Listed entries:
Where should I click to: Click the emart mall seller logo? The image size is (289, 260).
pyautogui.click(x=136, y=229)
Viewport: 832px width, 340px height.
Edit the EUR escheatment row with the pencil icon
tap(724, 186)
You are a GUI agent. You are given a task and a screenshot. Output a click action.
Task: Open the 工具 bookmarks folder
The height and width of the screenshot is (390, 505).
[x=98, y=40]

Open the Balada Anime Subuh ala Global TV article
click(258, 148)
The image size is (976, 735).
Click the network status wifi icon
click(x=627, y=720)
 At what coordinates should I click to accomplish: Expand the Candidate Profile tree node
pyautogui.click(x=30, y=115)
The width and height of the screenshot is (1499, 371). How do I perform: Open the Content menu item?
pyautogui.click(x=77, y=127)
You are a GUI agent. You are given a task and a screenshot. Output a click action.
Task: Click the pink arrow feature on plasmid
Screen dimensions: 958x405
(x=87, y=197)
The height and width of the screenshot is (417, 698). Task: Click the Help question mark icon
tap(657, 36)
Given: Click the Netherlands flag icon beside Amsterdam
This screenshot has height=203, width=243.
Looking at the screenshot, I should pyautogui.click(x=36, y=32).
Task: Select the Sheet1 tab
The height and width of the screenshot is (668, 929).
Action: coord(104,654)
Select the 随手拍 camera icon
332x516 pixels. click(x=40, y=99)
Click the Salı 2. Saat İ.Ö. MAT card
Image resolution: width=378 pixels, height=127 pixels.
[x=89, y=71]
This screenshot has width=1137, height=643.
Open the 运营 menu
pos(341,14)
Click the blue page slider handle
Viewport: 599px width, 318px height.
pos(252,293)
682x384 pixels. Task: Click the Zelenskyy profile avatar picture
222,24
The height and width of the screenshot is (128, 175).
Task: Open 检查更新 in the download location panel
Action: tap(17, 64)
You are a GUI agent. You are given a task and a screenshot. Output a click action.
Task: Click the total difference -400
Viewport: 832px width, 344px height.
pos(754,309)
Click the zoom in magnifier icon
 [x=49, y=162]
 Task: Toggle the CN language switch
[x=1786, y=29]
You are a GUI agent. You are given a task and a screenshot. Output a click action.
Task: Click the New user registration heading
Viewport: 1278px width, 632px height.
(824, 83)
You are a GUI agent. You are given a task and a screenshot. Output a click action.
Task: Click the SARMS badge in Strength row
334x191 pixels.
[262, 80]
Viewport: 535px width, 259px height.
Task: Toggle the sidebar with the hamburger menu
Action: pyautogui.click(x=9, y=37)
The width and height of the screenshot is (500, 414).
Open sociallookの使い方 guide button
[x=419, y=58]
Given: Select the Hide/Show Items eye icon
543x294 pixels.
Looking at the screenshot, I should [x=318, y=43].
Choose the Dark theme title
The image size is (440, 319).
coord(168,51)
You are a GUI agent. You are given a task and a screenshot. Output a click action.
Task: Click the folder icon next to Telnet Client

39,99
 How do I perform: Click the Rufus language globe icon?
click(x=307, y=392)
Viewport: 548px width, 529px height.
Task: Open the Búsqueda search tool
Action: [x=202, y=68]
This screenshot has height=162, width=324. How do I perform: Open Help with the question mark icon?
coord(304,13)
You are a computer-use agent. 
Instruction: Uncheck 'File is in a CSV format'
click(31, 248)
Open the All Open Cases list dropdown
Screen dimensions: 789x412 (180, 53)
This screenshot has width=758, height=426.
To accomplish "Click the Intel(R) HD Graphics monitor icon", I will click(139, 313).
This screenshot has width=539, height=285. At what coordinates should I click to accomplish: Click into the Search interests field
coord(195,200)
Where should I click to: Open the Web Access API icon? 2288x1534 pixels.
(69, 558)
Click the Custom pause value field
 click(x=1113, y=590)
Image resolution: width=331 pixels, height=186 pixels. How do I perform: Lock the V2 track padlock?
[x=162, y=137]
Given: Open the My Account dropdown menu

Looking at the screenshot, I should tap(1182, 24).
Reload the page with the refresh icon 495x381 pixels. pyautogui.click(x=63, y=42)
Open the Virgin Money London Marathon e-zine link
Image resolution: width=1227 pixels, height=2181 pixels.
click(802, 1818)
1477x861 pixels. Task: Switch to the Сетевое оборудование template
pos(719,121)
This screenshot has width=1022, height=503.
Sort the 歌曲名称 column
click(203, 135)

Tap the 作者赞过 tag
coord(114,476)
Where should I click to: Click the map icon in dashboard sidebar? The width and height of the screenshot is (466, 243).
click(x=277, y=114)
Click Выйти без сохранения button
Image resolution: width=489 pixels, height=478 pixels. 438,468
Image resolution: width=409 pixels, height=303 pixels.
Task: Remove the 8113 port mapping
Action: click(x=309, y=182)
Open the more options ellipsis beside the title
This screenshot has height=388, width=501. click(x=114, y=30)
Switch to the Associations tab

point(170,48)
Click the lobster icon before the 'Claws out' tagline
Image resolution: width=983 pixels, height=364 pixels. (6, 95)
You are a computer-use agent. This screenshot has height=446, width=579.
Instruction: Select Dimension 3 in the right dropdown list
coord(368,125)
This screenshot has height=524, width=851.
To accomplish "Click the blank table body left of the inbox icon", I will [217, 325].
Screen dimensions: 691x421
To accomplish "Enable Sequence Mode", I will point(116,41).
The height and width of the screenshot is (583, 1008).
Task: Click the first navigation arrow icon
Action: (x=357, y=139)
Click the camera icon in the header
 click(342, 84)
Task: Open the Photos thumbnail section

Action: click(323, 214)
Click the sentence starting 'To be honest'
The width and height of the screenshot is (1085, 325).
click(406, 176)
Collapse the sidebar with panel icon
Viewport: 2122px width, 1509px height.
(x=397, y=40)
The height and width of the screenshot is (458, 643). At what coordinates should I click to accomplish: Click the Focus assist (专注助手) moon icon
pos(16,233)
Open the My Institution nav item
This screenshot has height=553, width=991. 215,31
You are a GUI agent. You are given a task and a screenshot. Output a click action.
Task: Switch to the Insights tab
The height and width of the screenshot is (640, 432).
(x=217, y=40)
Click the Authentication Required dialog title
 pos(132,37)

Your objective: Rewrite all of the material above with each "GUI agent" changed to "screen assistant" and nothing else altered.

Final result:
Where should I click to: Click the emart mall seller logo? The image size is (289, 260).
pyautogui.click(x=136, y=229)
Viewport: 832px width, 340px height.
Edit the EUR escheatment row with the pencil icon
tap(724, 186)
You are a screen assistant. You are given a task and a screenshot. Output a click action.
Task: Open the 工具 bookmarks folder
The height and width of the screenshot is (390, 505).
[x=98, y=40]

Open the Balada Anime Subuh ala Global TV article
click(258, 148)
The image size is (976, 735).
Click the network status wifi icon
click(x=627, y=720)
 At what coordinates should I click to accomplish: Expand the Candidate Profile tree node
pyautogui.click(x=30, y=115)
The width and height of the screenshot is (1499, 371). How do I perform: Open the Content menu item?
pyautogui.click(x=77, y=127)
You are a screen assistant. You are given a task and a screenshot. Output a click action.
Task: Click the pink arrow feature on plasmid
Screen dimensions: 958x405
(x=87, y=197)
The height and width of the screenshot is (417, 698). Task: Click the Help question mark icon
tap(657, 36)
Given: Click the Netherlands flag icon beside Amsterdam
This screenshot has height=203, width=243.
Looking at the screenshot, I should pyautogui.click(x=36, y=32).
Task: Select the Sheet1 tab
The height and width of the screenshot is (668, 929).
Action: coord(104,654)
Select the 随手拍 camera icon
332x516 pixels. click(x=40, y=99)
Click the Salı 2. Saat İ.Ö. MAT card
Image resolution: width=378 pixels, height=127 pixels.
[x=89, y=71]
This screenshot has width=1137, height=643.
Open the 运营 menu
pos(341,14)
Click the blue page slider handle
Viewport: 599px width, 318px height.
pos(252,293)
682x384 pixels. Task: Click the Zelenskyy profile avatar picture
222,24
The height and width of the screenshot is (128, 175).
Task: Open 检查更新 in the download location panel
Action: tap(17, 64)
You are a screen assistant. You are given a task and a screenshot. Output a click action.
Task: Click the total difference -400
Viewport: 832px width, 344px height.
pos(754,309)
Click the zoom in magnifier icon
 [x=49, y=162]
 Task: Toggle the CN language switch
[x=1786, y=29]
You are a screen assistant. You are given a task and a screenshot. Output a click action.
Task: Click the New user registration heading
Viewport: 1278px width, 632px height.
(824, 83)
You are a screen assistant. You are given a task and a screenshot. Output a click action.
Task: Click the SARMS badge in Strength row
334x191 pixels.
[262, 80]
Viewport: 535px width, 259px height.
Task: Toggle the sidebar with the hamburger menu
Action: pyautogui.click(x=9, y=37)
The width and height of the screenshot is (500, 414).
Open sociallookの使い方 guide button
[x=419, y=58]
Given: Select the Hide/Show Items eye icon
543x294 pixels.
Looking at the screenshot, I should [x=318, y=43].
Choose the Dark theme title
The image size is (440, 319).
coord(168,51)
You are a screen assistant. You are given a task and a screenshot. Output a click action.
Task: Click the folder icon next to Telnet Client

39,99
 How do I perform: Click the Rufus language globe icon?
click(x=307, y=392)
Viewport: 548px width, 529px height.
Task: Open the Búsqueda search tool
Action: [x=202, y=68]
This screenshot has height=162, width=324. How do I perform: Open Help with the question mark icon?
coord(304,13)
You are a computer-use agent. 
Instruction: Uncheck 'File is in a CSV format'
click(31, 248)
Open the All Open Cases list dropdown
Screen dimensions: 789x412 (180, 53)
This screenshot has width=758, height=426.
To accomplish "Click the Intel(R) HD Graphics monitor icon", I will click(139, 313).
This screenshot has width=539, height=285. At what coordinates should I click to accomplish: Click into the Search interests field
coord(195,200)
Where should I click to: Open the Web Access API icon? 2288x1534 pixels.
(69, 558)
Click the Custom pause value field
 click(x=1113, y=590)
Image resolution: width=331 pixels, height=186 pixels. How do I perform: Lock the V2 track padlock?
[x=162, y=137]
Given: Open the My Account dropdown menu

Looking at the screenshot, I should tap(1182, 24).
Reload the page with the refresh icon 495x381 pixels. pyautogui.click(x=63, y=42)
Open the Virgin Money London Marathon e-zine link
Image resolution: width=1227 pixels, height=2181 pixels.
click(802, 1818)
1477x861 pixels. Task: Switch to the Сетевое оборудование template
pos(719,121)
This screenshot has width=1022, height=503.
Sort the 歌曲名称 column
click(203, 135)

Tap the 作者赞过 tag
coord(114,476)
Where should I click to: Click the map icon in dashboard sidebar? The width and height of the screenshot is (466, 243).
click(x=277, y=114)
Click Выйти без сохранения button
Image resolution: width=489 pixels, height=478 pixels. 438,468
Image resolution: width=409 pixels, height=303 pixels.
Task: Remove the 8113 port mapping
Action: click(x=309, y=182)
Open the more options ellipsis beside the title
This screenshot has height=388, width=501. click(x=114, y=30)
Switch to the Associations tab

point(170,48)
Click the lobster icon before the 'Claws out' tagline
Image resolution: width=983 pixels, height=364 pixels. (6, 95)
You are a computer-use agent. This screenshot has height=446, width=579.
Instruction: Select Dimension 3 in the right dropdown list
coord(368,125)
This screenshot has height=524, width=851.
To accomplish "Click the blank table body left of the inbox icon", I will [217, 325].
Screen dimensions: 691x421
To accomplish "Enable Sequence Mode", I will point(116,41).
The height and width of the screenshot is (583, 1008).
Task: Click the first navigation arrow icon
Action: (x=357, y=139)
Click the camera icon in the header
 click(342, 84)
Task: Open the Photos thumbnail section

Action: click(323, 214)
Click the sentence starting 'To be honest'
The width and height of the screenshot is (1085, 325).
click(406, 176)
Collapse the sidebar with panel icon
Viewport: 2122px width, 1509px height.
(x=397, y=40)
The height and width of the screenshot is (458, 643). At what coordinates should I click to accomplish: Click the Focus assist (专注助手) moon icon
pos(16,233)
Open the My Institution nav item
This screenshot has height=553, width=991. 215,31
You are a screen assistant. You are given a task and a screenshot. Output a click action.
Task: Switch to the Insights tab
The height and width of the screenshot is (640, 432).
(x=217, y=40)
Click the Authentication Required dialog title
 pos(132,37)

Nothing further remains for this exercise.